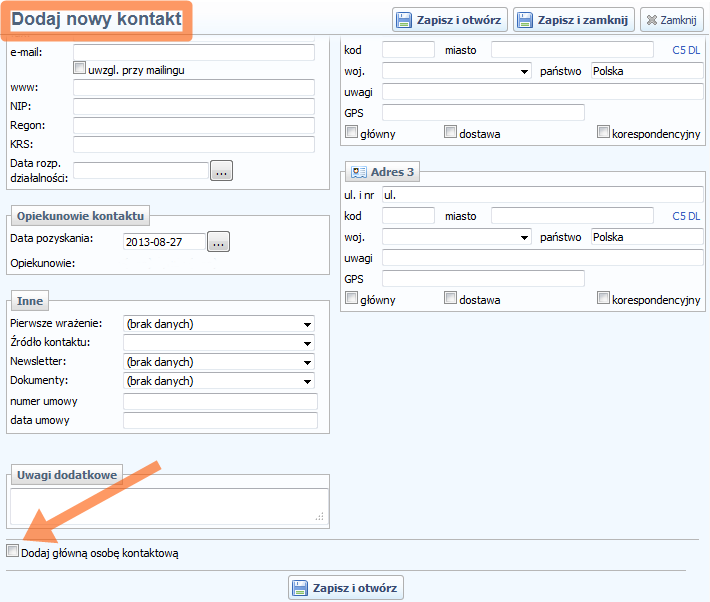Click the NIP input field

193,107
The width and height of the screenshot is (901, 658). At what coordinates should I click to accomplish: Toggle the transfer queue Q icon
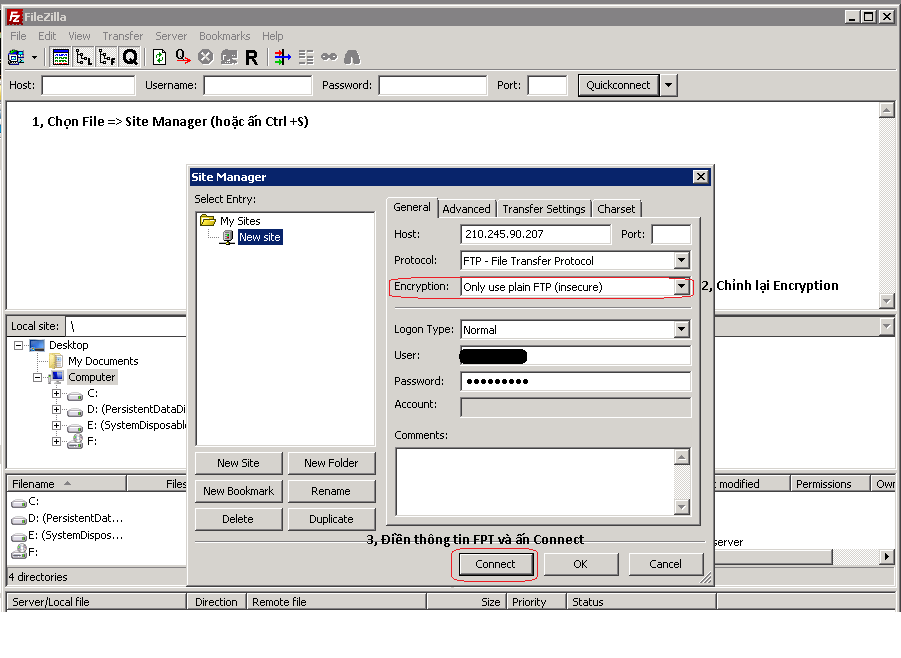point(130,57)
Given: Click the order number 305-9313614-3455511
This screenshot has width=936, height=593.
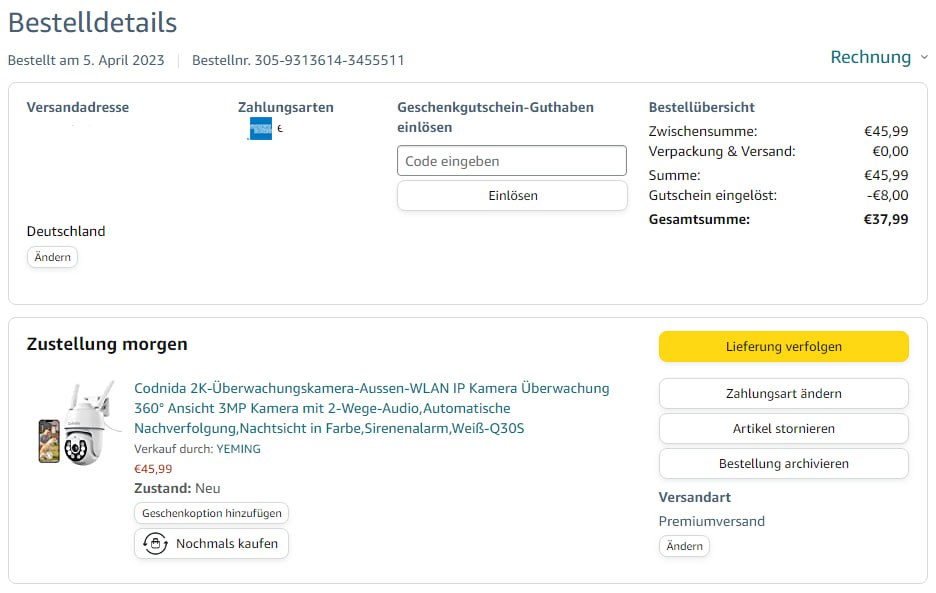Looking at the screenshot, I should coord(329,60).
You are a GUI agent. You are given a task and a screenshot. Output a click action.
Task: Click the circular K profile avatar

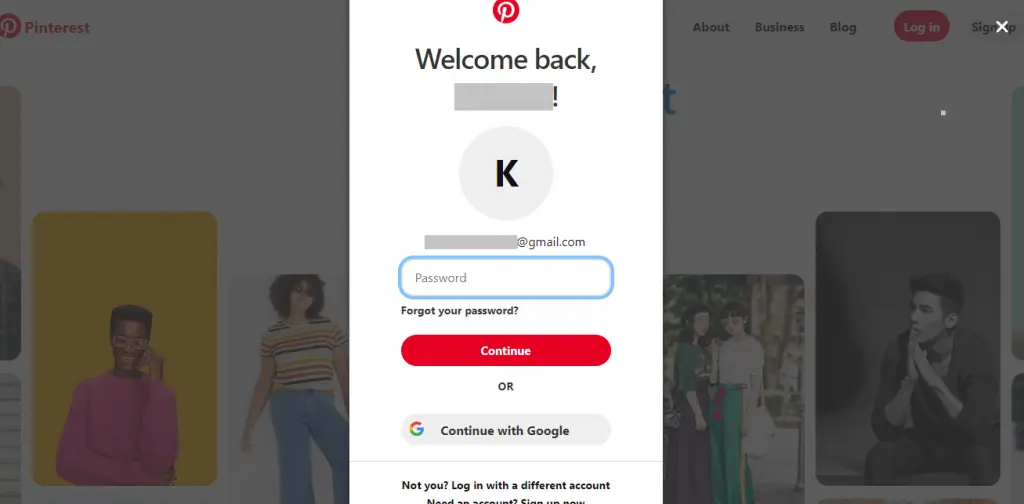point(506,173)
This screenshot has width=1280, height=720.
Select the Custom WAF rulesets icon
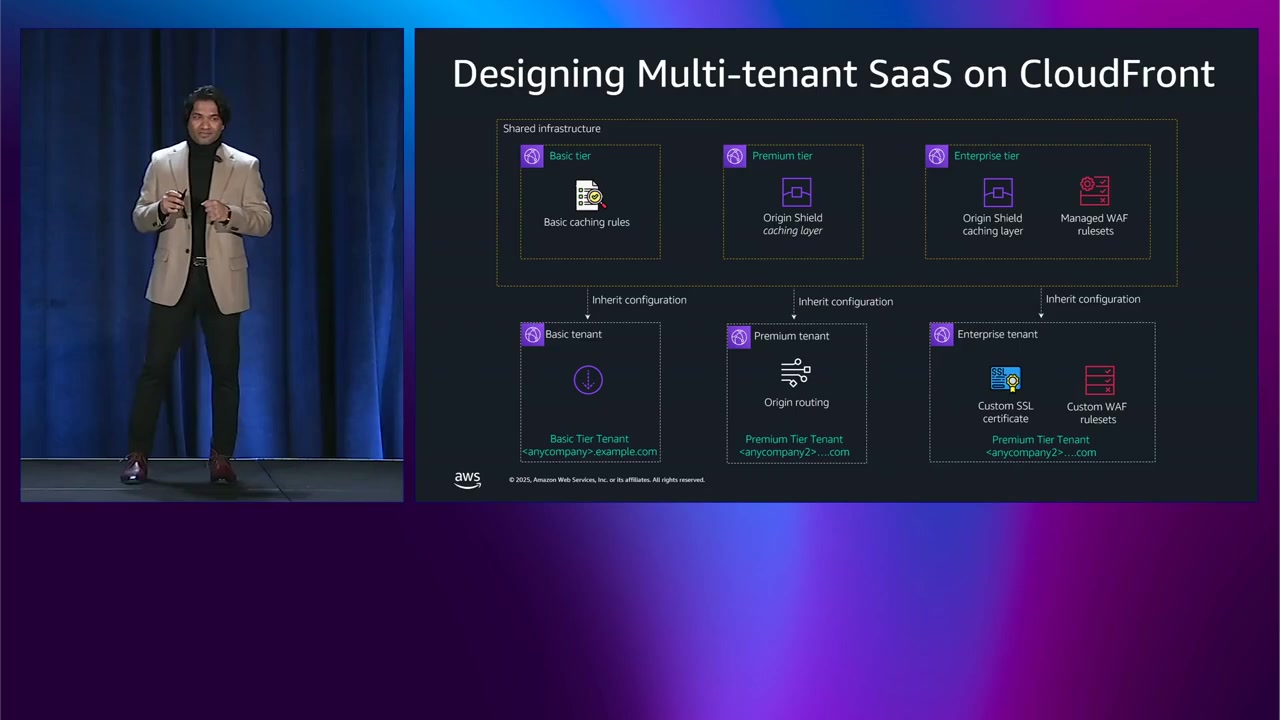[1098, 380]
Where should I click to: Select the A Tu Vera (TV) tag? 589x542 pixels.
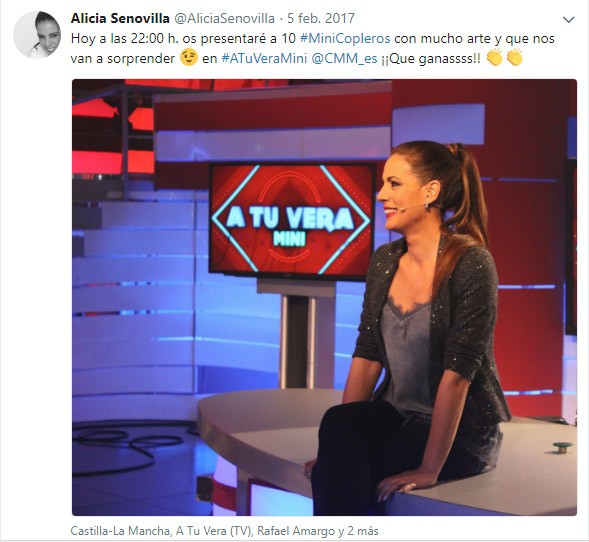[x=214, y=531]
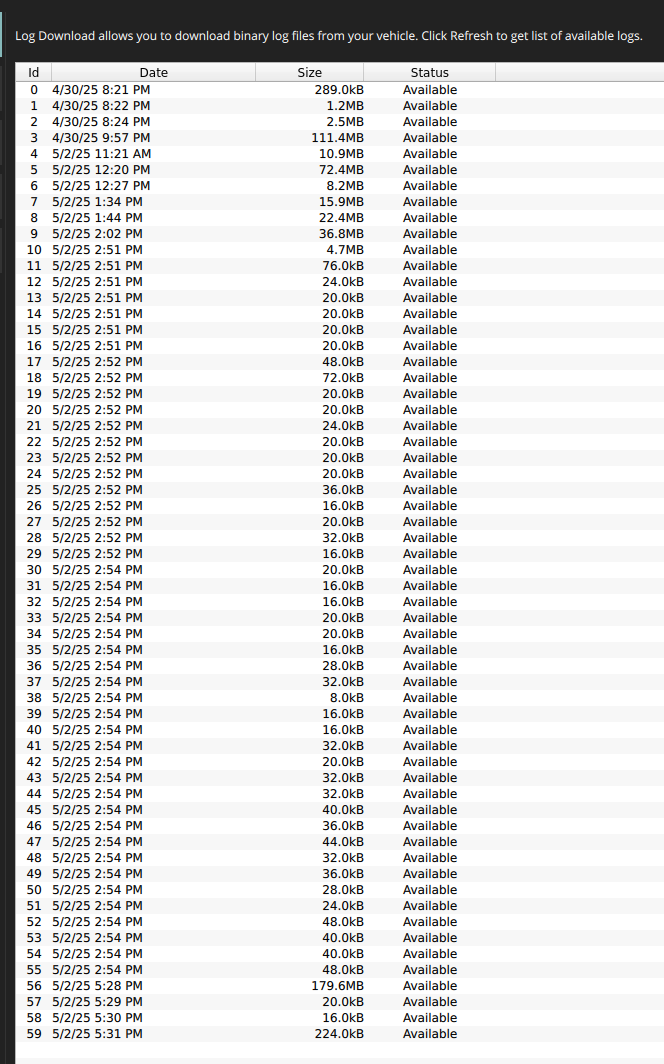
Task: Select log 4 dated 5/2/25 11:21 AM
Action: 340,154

Exercise aim ▸ Write out exactly the stretch of lines that begins with the line containing "The width and" and ends with the last line of the records above, leaving out the pictures.

Response for this exercise ▸
The width and height of the screenshot is (901, 658). At what coordinates should I click to accomplish: Toggle the transfer queue Q icon
point(130,57)
Given: Click the order number 305-9313614-3455511
This screenshot has width=936, height=593.
Looking at the screenshot, I should coord(329,60).
You are a GUI agent. You are given a task and a screenshot. Output a click action.
Task: Click the circular K profile avatar

point(506,173)
This screenshot has width=1280, height=720.
Select the Custom WAF rulesets icon
[1098, 380]
Where should I click to: Select the A Tu Vera (TV) tag? 589x542 pixels.
[x=214, y=531]
Task: Select log 4 dated 5/2/25 11:21 AM
Action: 340,154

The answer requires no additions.